PHP 8.4 changes everything. Property hooks and asymmetric visibility provide method-level control over properties. We can confidently use properties in public APIs because:
- we can add validation or transformation anytime
- we can control access levels
- we can declare them in interfaces
You might view property hooks as elegant getter/setter syntax, or see getters/setters as unnecessary boilerplate.
Drawing from my Nette framework experience – which offered similar features 17 years ago – I can attest to their appeal. Compare these approaches:
// traditional style
$this->getUser()->getIdentity()->getName()
// property style
$this->user->identity->name
The property approach isn't just shorter and clearer – it's addictively elegant.
Some might argue that direct property access violates object-oriented principles, preferring to ask objects to perform operations rather than expose data (Tell-Don't-Ask principle). This concern is valid for behavior-rich objects implementing business logic. However, for data transfer objects, value objects, or configuration objects, direct data access makes perfect sense.
A new challenge emerges: existing libraries using getters/setters might not want to introduce properties mid-stream. This would create inconsistent APIs where users must guess whether to use methods or properties. Sometimes maintaining the established pattern makes more sense.
We'll likely see new coding styles emerge. Some projects will stick with getters/setters, others will embrace properties.
Property naming deserves attention too. While boolean method prefixes like
is
and has
work well (isEnabled()
,
hasComments()
), they feel redundant for properties. Better to use
simple nouns or adjectives ($enabled
, $commented
).
Making the Choice: Properties vs Methods
Starting a new project? Here's when to use each, based on lessons from languages like C# and Kotlin that have long experience with properties:
- Properties excel for:
- value objects and data transfer objects
- configuration objects
- data-centric entities
- computed values derived from other properties
- cases needing basic validation or transformation
- Methods work better for:
- operations affecting multiple properties
- operations with side effects (logging, notifications)
- actions (save, send, calculate…)
- complex validation or business logic
- operations with multiple failure modes
- cases benefiting from fluent interfaces
These guidelines suggest one key principle: properties shouldn't hide complex processes or side effects. Their behavior should match what you'd expect from variable access.

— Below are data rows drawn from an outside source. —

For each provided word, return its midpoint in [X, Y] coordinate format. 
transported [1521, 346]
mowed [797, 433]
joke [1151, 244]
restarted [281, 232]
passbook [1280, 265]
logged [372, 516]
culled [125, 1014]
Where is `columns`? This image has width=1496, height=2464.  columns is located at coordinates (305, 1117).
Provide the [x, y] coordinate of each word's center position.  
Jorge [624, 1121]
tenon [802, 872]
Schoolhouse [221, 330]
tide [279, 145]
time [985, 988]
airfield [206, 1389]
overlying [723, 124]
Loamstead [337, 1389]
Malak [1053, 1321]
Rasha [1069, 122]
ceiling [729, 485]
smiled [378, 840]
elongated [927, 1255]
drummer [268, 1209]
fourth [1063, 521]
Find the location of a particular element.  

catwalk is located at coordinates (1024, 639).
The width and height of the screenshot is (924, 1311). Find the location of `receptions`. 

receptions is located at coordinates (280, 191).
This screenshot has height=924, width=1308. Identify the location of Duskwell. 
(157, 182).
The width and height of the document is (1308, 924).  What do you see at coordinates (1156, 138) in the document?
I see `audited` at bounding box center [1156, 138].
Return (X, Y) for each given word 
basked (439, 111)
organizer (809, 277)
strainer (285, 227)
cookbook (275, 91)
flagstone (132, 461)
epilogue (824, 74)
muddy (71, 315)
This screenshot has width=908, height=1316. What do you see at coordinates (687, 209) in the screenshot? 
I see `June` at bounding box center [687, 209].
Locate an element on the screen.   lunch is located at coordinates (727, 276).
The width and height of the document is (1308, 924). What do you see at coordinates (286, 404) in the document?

However… consider the DOM API in browsers. The simple-looking
element.innerHTML = '...'
triggers complex processes – HTML
parsing, DOM tree creation, layout recalculation, reflow, repaint… Yet
developers find this perfectly natural.
Perhaps the boundaries aren't so rigid. What matters most is whether an operation _conceptually_ represents property access. If it does, use a property, even with complex underlying logic. If not, use a method, even for simple operations.